Apache Griffin Deployment Guide

For Griffin users, please follow the instructions below to deploy Griffin in your environment. Note that there are some dependencies that should be installed firstly.

Prerequisites

You need to install following items

  • JDK (1.8 or later versions).
  • PostgreSQL(version 10.4) or MySQL(version 8.0.11).
  • npm (version 6.0.0+).
  • Hadoop (2.6.0 or later), you can get some help here.
  • Spark (version 2.2.1), if you want to install Pseudo Distributed/Single Node Cluster, you can get some help here.
  • Hive (version 2.2.0), you can get some help here. You need to make sure that your spark cluster could access your HiveContext.
  • Livy, you can get some help here. Griffin need to schedule spark jobs by server, we use livy to submit our jobs. For some issues of Livy for HiveContext, we need to download 3 files or get them from Spark lib $SPARK_HOME/lib/, and put them into HDFS.
    datanucleus-api-jdo-3.2.6.jar
    datanucleus-core-3.2.10.jar
    datanucleus-rdbms-3.2.9.jar
    
  • ElasticSearch (5.0 or later versions). ElasticSearch works as a metrics collector, Griffin produces metrics into it, and our default UI gets metrics from it, you can use them by your own way as well.

Configuration

PostgreSQL

Create database ‘quartz’ in PostgreSQL

createdb -O <username> quartz

Init quartz tables in PostgreSQL using Init_quartz_postgres.sql

psql -p <password> -h <host address> -U <username> -f Init_quartz_postgres.sql quartz

MySQL

Create database ‘quartz’ in MySQL

mysql -u <username> -e "create database quartz" -p

Init quartz tables in MySQL using Init_quartz_mysql_innodb.sql.sql

mysql -u <username> -p quartz < Init_quartz_mysql_innodb.sql.sql

You should also modify some configurations of Griffin for your environment.

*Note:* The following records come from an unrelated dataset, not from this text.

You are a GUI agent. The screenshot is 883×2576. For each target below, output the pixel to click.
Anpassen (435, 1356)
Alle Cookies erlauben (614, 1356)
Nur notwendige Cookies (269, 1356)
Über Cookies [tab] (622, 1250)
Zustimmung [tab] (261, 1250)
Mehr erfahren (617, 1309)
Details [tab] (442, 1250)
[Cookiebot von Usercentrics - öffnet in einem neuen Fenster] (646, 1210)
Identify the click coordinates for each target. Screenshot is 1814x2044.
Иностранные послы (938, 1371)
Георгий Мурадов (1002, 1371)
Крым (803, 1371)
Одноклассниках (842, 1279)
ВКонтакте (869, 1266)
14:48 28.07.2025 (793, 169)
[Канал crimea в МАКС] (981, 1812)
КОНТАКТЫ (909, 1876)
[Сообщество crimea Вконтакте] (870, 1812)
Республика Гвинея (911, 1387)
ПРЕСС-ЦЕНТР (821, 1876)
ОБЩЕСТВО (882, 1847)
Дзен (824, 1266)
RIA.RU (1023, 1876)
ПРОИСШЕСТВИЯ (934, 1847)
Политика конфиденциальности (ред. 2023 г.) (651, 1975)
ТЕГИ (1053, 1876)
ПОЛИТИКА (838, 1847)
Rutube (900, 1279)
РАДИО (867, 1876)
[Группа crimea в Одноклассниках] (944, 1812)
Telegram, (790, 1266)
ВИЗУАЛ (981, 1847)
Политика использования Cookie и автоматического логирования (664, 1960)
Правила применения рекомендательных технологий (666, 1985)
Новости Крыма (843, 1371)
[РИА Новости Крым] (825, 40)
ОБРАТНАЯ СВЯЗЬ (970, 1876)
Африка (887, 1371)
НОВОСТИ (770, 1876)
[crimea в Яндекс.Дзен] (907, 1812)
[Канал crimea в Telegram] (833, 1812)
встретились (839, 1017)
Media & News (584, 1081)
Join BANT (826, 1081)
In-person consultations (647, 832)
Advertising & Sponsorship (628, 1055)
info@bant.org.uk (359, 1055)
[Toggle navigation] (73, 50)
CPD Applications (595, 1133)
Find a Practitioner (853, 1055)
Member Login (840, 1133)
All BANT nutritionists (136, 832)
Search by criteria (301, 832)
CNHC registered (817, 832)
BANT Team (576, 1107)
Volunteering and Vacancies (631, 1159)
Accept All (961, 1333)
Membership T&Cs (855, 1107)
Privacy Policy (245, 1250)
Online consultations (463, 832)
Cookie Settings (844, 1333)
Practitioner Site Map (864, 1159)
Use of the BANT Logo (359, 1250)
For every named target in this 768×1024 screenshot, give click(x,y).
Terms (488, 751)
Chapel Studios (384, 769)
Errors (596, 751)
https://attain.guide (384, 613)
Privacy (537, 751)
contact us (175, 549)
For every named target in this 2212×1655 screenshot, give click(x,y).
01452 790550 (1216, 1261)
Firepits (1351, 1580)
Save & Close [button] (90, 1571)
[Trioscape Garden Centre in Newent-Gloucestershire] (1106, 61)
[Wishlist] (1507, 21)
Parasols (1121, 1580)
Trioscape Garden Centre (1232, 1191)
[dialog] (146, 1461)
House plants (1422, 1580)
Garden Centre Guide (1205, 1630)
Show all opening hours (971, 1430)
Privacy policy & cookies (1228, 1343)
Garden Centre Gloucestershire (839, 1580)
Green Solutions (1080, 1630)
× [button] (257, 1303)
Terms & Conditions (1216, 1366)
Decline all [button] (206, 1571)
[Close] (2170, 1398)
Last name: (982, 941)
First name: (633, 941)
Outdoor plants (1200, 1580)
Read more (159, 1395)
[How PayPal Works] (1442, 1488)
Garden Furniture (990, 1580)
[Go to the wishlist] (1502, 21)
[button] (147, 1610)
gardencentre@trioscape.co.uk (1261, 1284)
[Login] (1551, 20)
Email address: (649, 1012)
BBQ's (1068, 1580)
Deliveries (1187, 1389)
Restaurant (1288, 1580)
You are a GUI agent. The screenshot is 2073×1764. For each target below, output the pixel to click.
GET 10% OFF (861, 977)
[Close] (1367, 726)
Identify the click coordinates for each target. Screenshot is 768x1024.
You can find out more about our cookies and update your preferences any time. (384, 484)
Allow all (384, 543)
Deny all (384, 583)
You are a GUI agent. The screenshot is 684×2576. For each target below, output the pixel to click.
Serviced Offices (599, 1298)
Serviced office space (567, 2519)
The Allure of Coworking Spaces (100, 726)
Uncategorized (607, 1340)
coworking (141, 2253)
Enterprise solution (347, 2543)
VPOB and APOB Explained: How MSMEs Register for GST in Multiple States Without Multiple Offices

  • service/src/main/resources/application.properties

    # griffin server port (default 8080)
    server.port = 8080
    # jpa
    spring.datasource.url = jdbc:postgresql://<your IP>:5432/quartz?autoReconnect=true&useSSL=false
    spring.datasource.username = <user name>
    spring.datasource.password = <password>
    spring.jpa.generate-ddl=true
    spring.datasource.driverClassName = org.postgresql.Driver
    spring.jpa.show-sql = true
    
    # hive metastore
    hive.metastore.uris = thrift://<your IP>:9083
    hive.metastore.dbname = <hive database name>    # default is "default"
    
    # external properties directory location, ignore it if not required
    external.config.location =
    
    	# login strategy, default is "default"
    	login.strategy = <default or ldap>
    
    	# ldap properties, ignore them if ldap is not enabled
    	ldap.url = ldap://hostname:port
    	ldap.email = @example.com
    	ldap.searchBase = DC=org,DC=example
    	ldap.searchPattern = (sAMAccountName={0})
    
    	# hdfs, ignore it if you do not need predicate job
    	fs.defaultFS = hdfs://<hdfs-default-name>
    
    	# elasticsearch
    	elasticsearch.host = <your IP>
    	elasticsearch.port = <your elasticsearch rest port>
    	# authentication properties, uncomment if basic authentication is enabled
    	# elasticsearch.user = user
    	# elasticsearch.password = password
    	# livy
    	# Port Livy: 8998 Livy2:8999
    	livy.uri=http://localhost:8999/batches
    
    	# yarn url
    	yarn.uri=http://localhost:8088
    
    
    
  • service/src/main/resources/sparkProperties.json

    	{
    	  "file": "hdfs:///<griffin measure path>/griffin-measure.jar",
    	  "className": "org.apache.griffin.measure.Application",
    	  "name": "griffin",
    	  "queue": "default",
    	  "numExecutors": 3,
    	  "executorCores": 1,
    	  "driverMemory": "1g",
    	  "executorMemory": "1g",
    	  "conf": {
    		"spark.yarn.dist.files": "hdfs:///<path to>/hive-site.xml"
    	 },
    	  "files": [
    	  ]
    	}
    
    
    • <griffin measure path> is the location where you should put the jar file of measure module.

Build and Run

Build the whole project and deploy. (NPM should be installed)

mvn clean install

Put jar file of measure module into <griffin measure path> in HDFS

cp measure/target/measure-<version>-incubating-SNAPSHOT.jar measure/target/griffin-measure.jar
hdfs dfs -put measure/target/griffin-measure.jar <griffin measure path>/

After all environment services startup, we can start our server.

java -jar service/target/service.jar

After a few seconds, we can visit our default UI of Griffin (by default the port of spring boot is 8080).

http://<your IP>:8080

You can use UI following the steps here.

Note: The UI does not support all the backend features, to experience the advanced features you can use services directly.